Is there a best practice for extracting things like:

under $20
more than 43 points
between 30 and 35

under $20 and over 43 points
between 30 and 35, but no more than $10

I need both the number(s) and the operator; and they may be compound.

From what you provided, i’m not sure that i completely understand your intention but:

If ‘$20’ and ‘43’ points are 2 separate entities, you can try this and see how it goes:

under [$20](money)
more than [43](points) points
between [30](points) and [35](points)
under [$20](money) and over [43](points) points
between [30](points) and [35](points), but no more than [$10](money)

Add regex feature for money in nlu.md:

## regex:money
- \$[0-9]+

If you want the bot to pick them up as 1 entities then i guess just use 1 annotation for both of them ?

These are just my first thoughts, they might not be the best practice.

@fuih Thanks for the response. I think your proposal only extracts the numeric value, not the predicate. e.g.,

“under $20” and “over $20” would just extract “$20”:money, but they are very different --> one is “under” and the other is “over”

I guess another possibility is to mark the entire phrase as an entity and then apply some post-processing to get the predicate value.

e.g.,

under $20 more than 43 points

Then I’d just write some Python/regex code to post process the entities. It’s a bit of a hack, so I was wondering if there was something more elegant.

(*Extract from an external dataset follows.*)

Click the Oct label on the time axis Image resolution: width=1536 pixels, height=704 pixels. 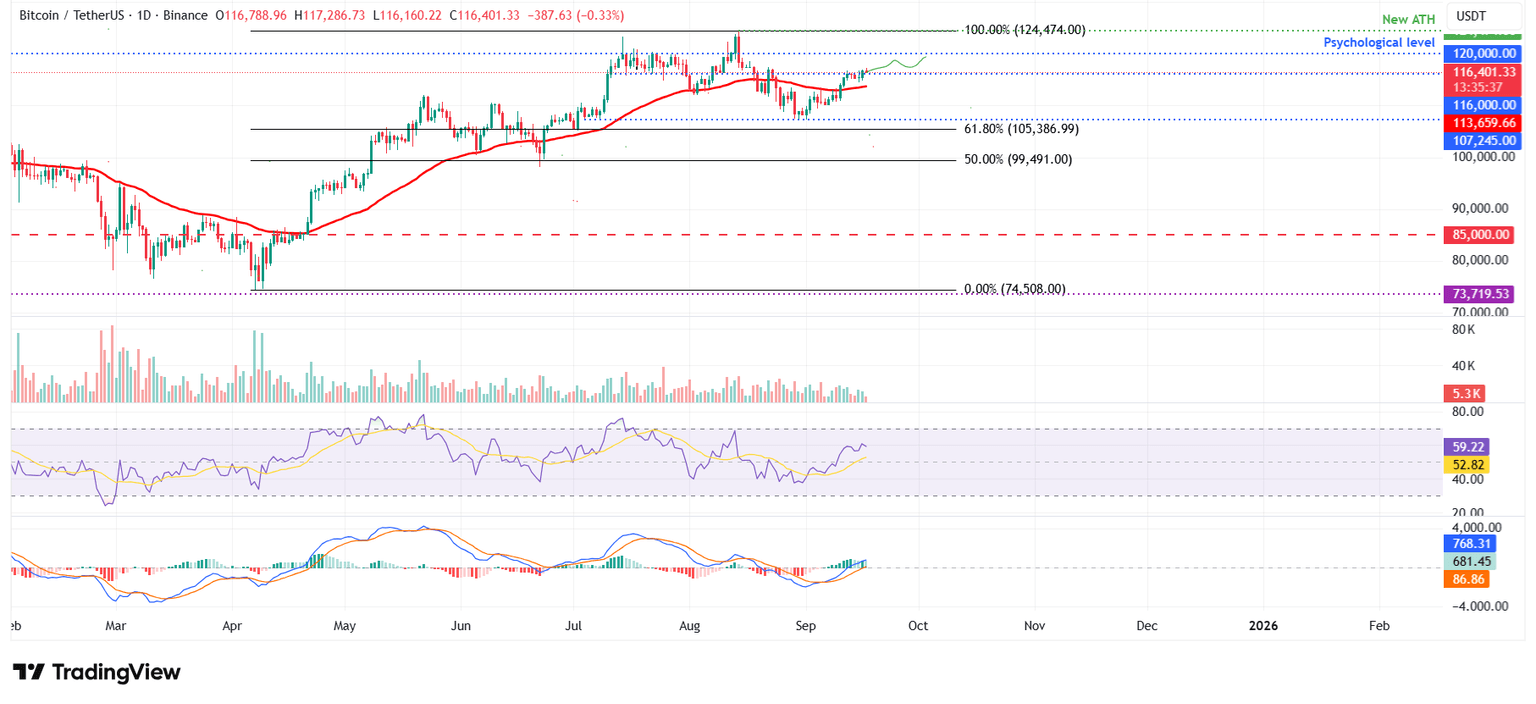tap(917, 625)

Oh i understand now. It’s sure an interesting problem. The only thing i can think of right now is having a ‘predicate’ slot for ‘under’, ‘over’, ‘more than’,… and train the bot to recognize it as well as other slots. In addition, you use a look up table for it too (since the predicate can only has like, below 10 different examples i assume). Not sure if that will work as well as you want though :smile:.

P/S: Or maybe train the bot to recognize [over $40], [more than 40],… and process them seperately.

There are actually hundreds variants (under, not more than, my budget is, I can only afford, below … above, not less than, … etc.), especially when compound expressions are used. In a previous project I used spaCy NER to extract phrases, then ran those through a classifier to determine the specific operator (e.g. ,"$lt", “$between”, etc.) and finally wrote some nasty Python code to determine the numeric value and the attribute (price, rating, etc.). It worked well, but was a lot of work.

Tried a regex-only approach as well and that didn’t go well.

I will read the docs a bit more, but right I’ll try the approach of extracting phrases that include operator, number and attribute and then see if I can cobble together a bit of Python/regex code. Luckily I don’t need compound expressions here so it’ll make it easier.

Thanks again.

Do we have any out of the box solution to determine the predicate (between, greater, less than, more) along with the numeric values as a part of entity extraction?

Hello! Anyone had any tips on how to do this? I need to consider determiners such as “entire”, “total” (i.e. total number of…), “all”.

Thanks in advance!

Have you considered roles? I’ve never used them but they might work well for your case.

hi @alexyuwen no I haven’t! i think this is perfect for my use case. thanks a lot!